* _GOAL OF THE EXERCISE_
The response must be the exact lines from the one that contains "Open the Preferences menu" through the end of the material, with no pictures and no additional lines.

RECORD EXCERPTS Block Start

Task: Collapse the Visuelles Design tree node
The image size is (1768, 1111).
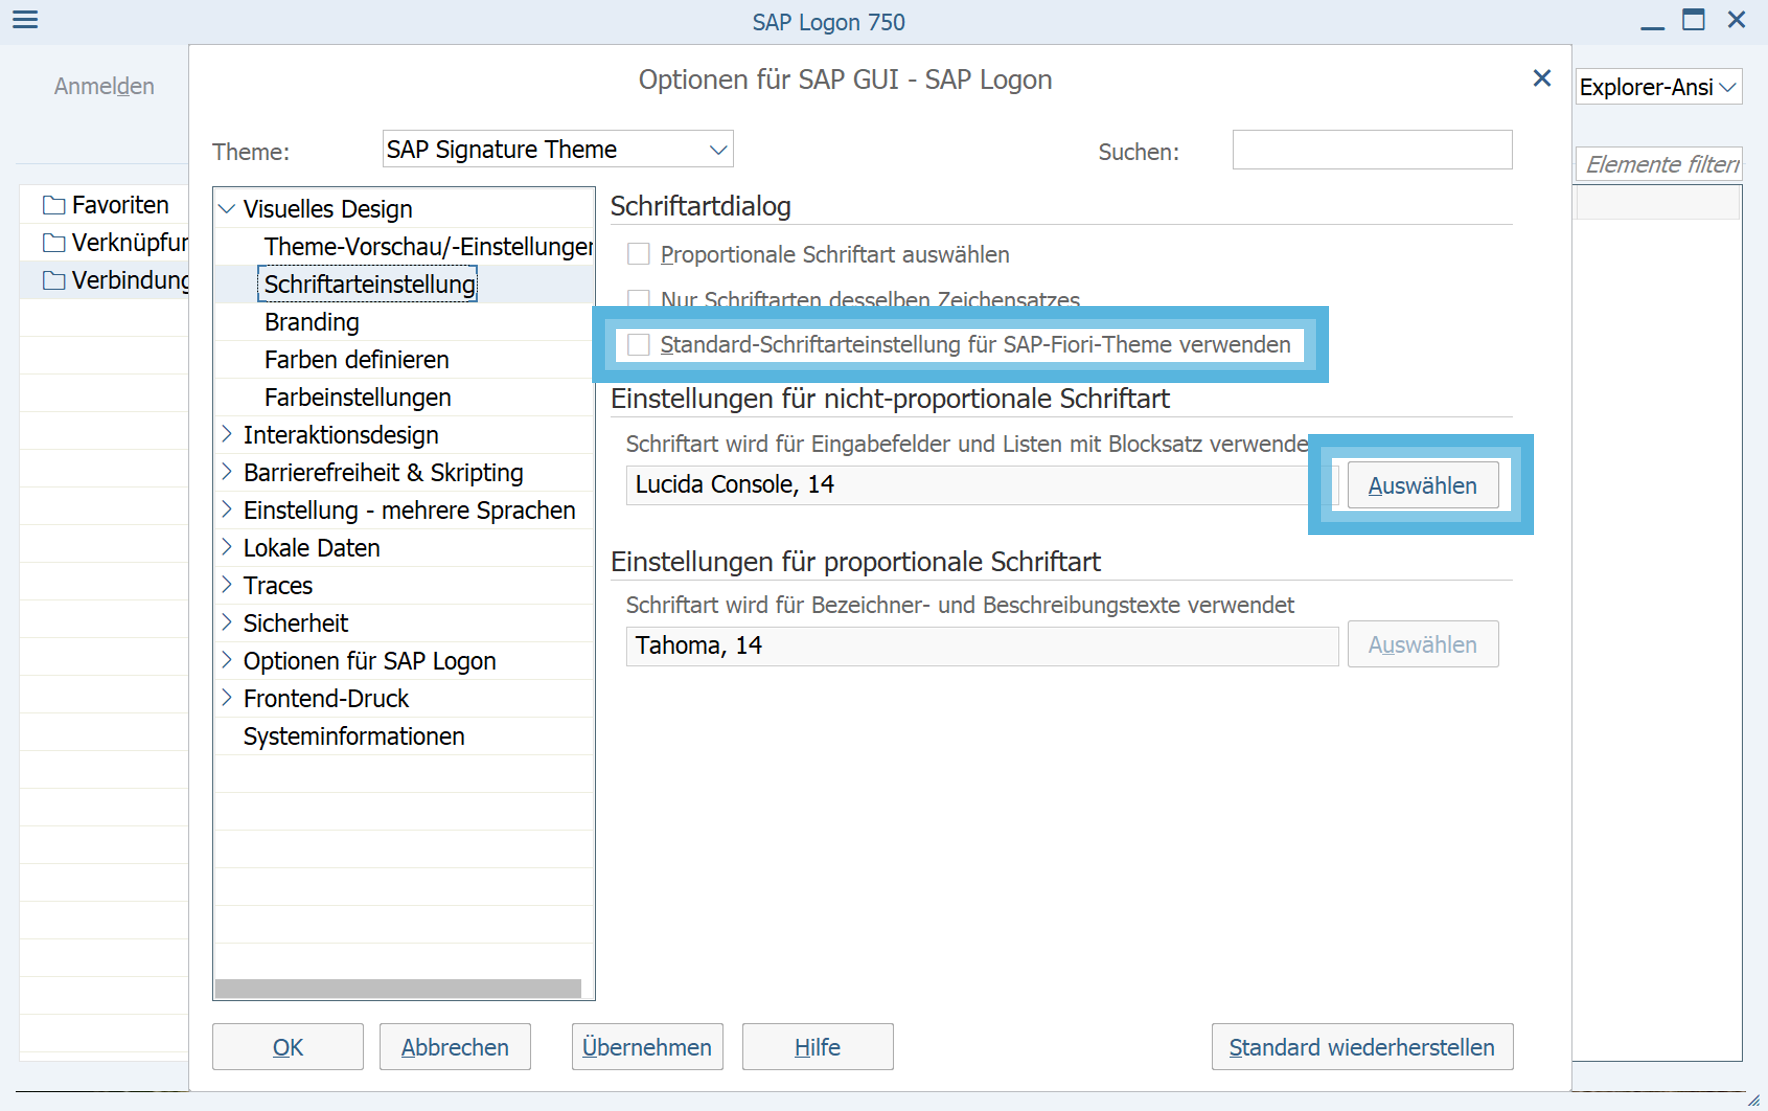Action: point(227,209)
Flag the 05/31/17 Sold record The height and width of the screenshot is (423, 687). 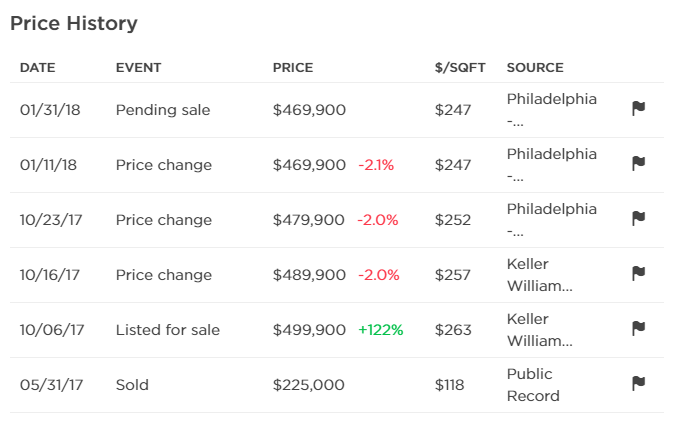click(638, 384)
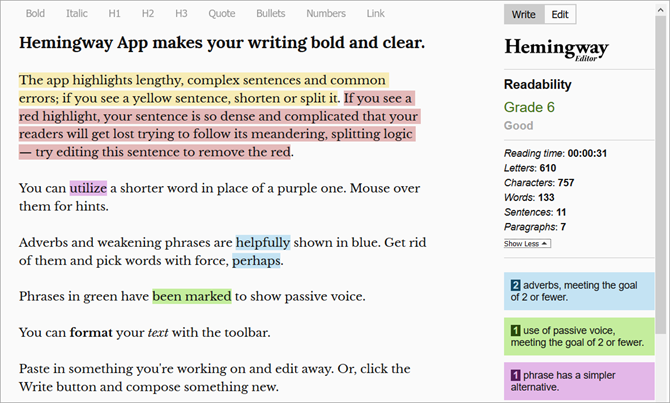Insert a Link from the toolbar

point(375,14)
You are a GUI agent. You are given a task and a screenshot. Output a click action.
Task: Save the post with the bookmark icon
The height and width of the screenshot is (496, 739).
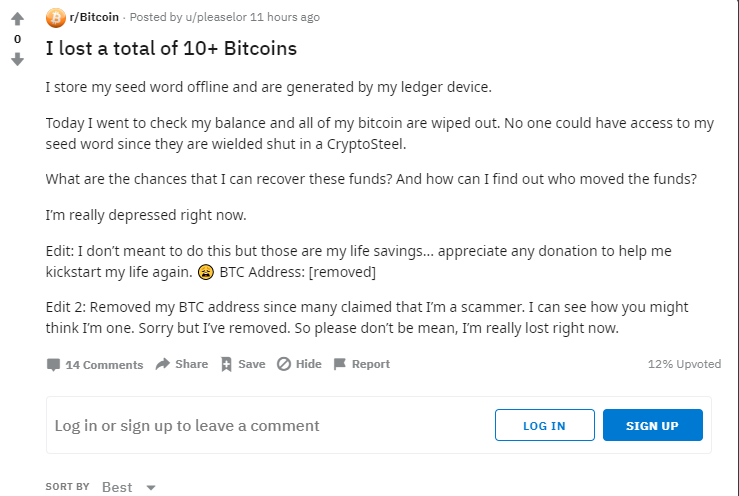pos(227,364)
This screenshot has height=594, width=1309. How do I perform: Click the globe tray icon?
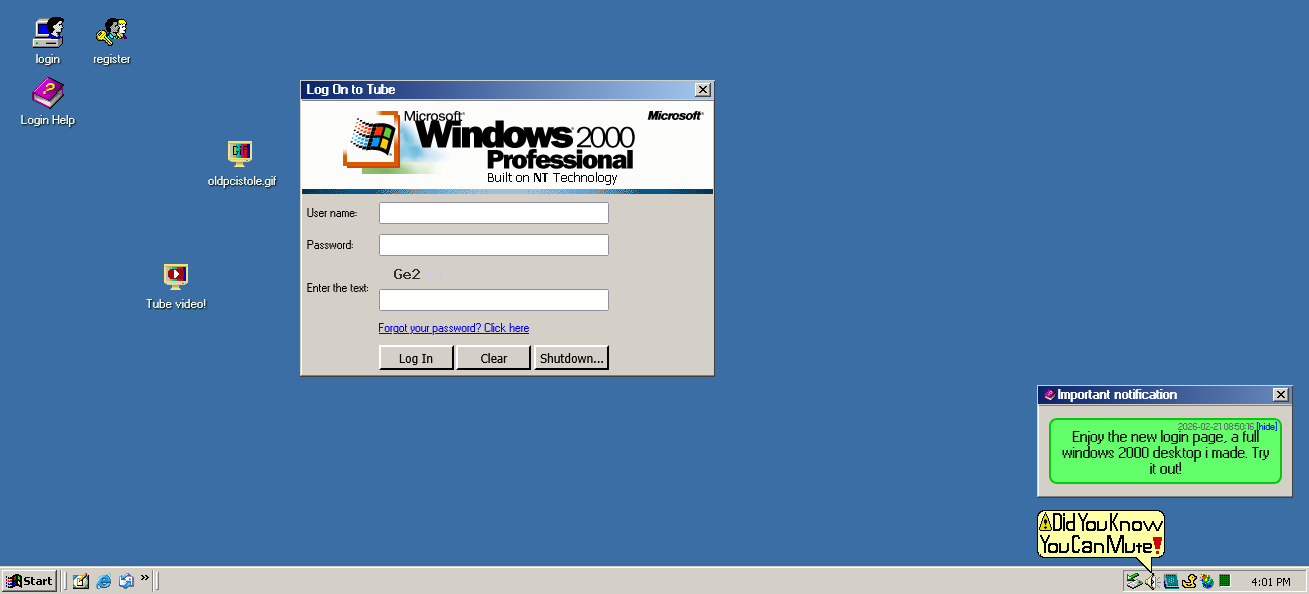(x=1207, y=581)
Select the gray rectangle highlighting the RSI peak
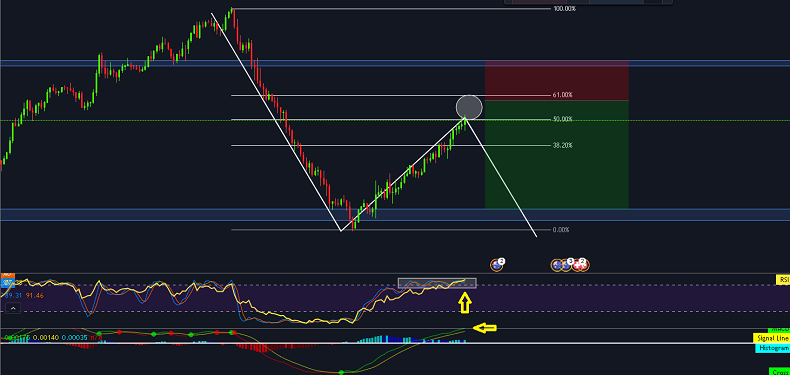 (x=437, y=283)
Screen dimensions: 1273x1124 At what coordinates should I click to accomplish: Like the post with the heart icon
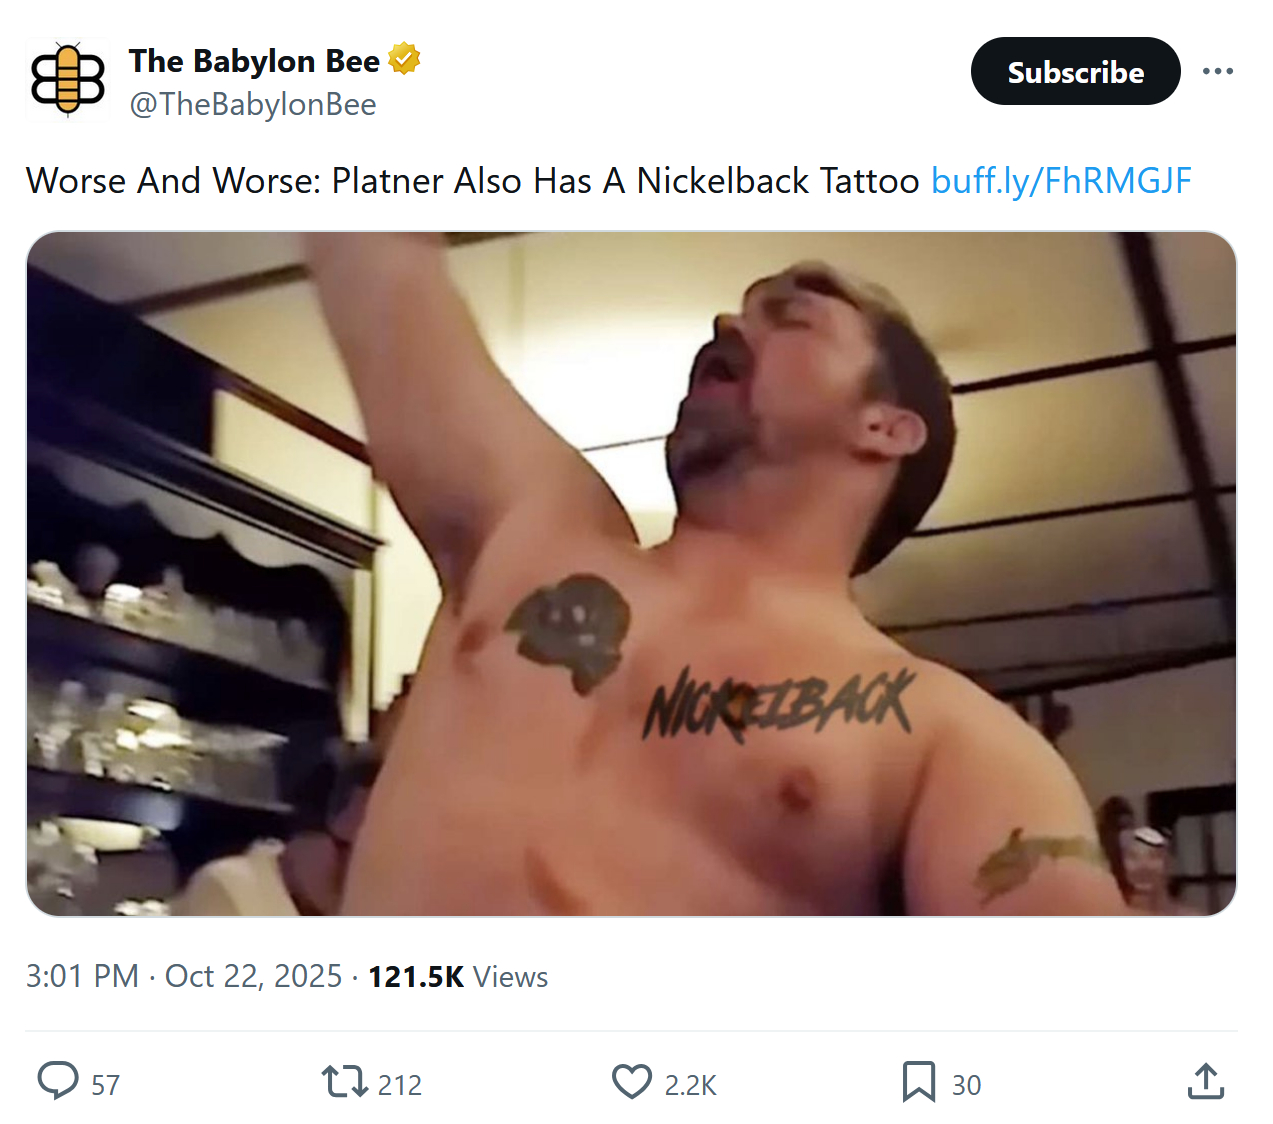tap(632, 1082)
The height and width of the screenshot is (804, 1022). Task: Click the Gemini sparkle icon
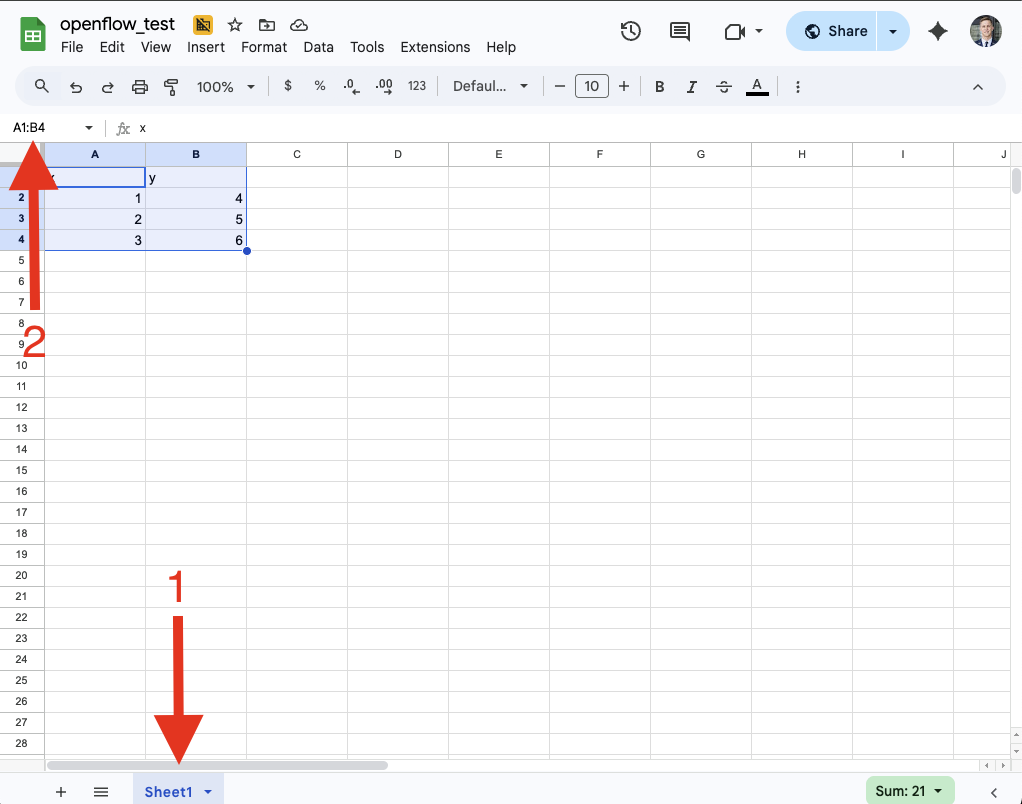938,31
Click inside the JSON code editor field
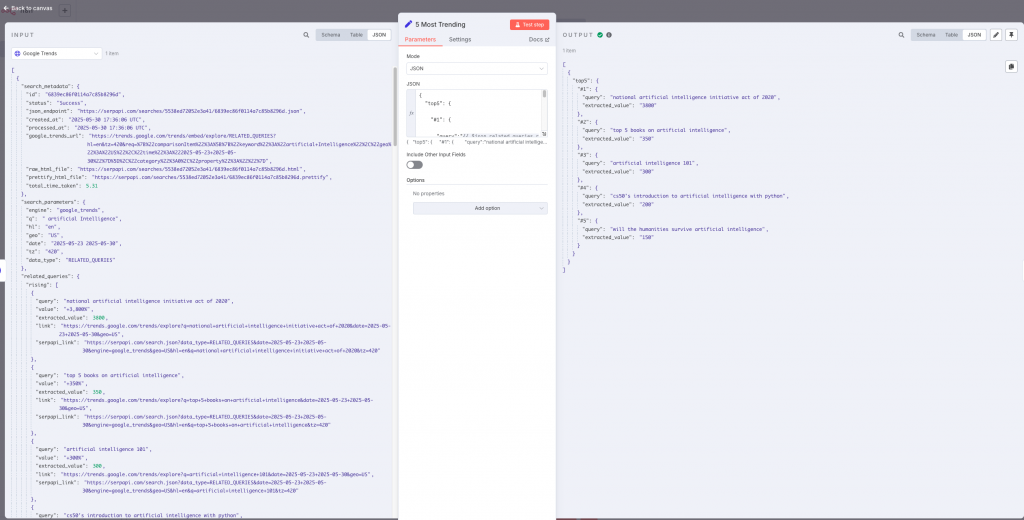 point(475,112)
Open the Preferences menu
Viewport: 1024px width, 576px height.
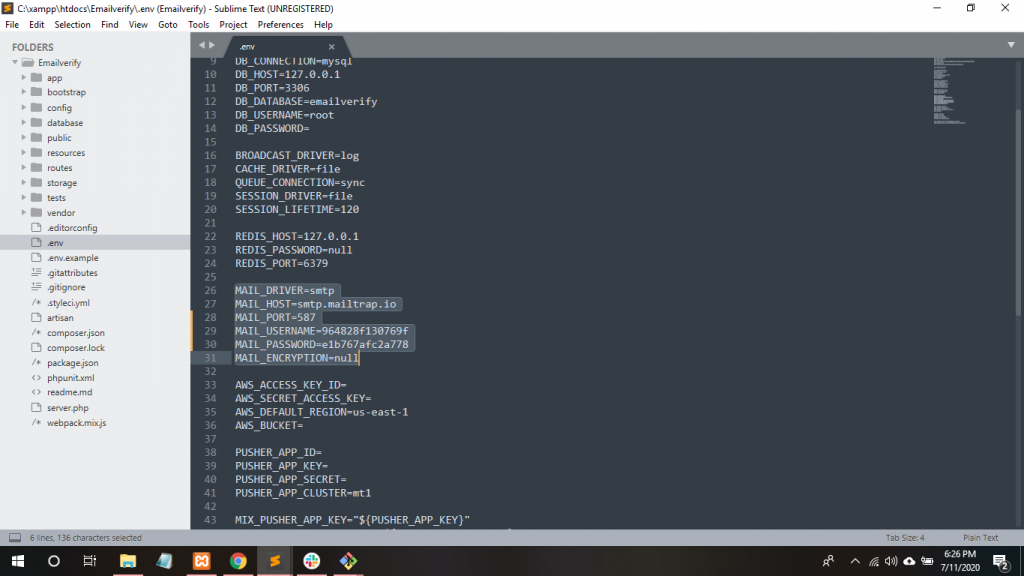280,24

RECORD EXCERPTS Block End

* _OUTPUT FOR THIS EXERCISE_
Open the Preferences menu
Viewport: 1024px width, 576px height.
280,24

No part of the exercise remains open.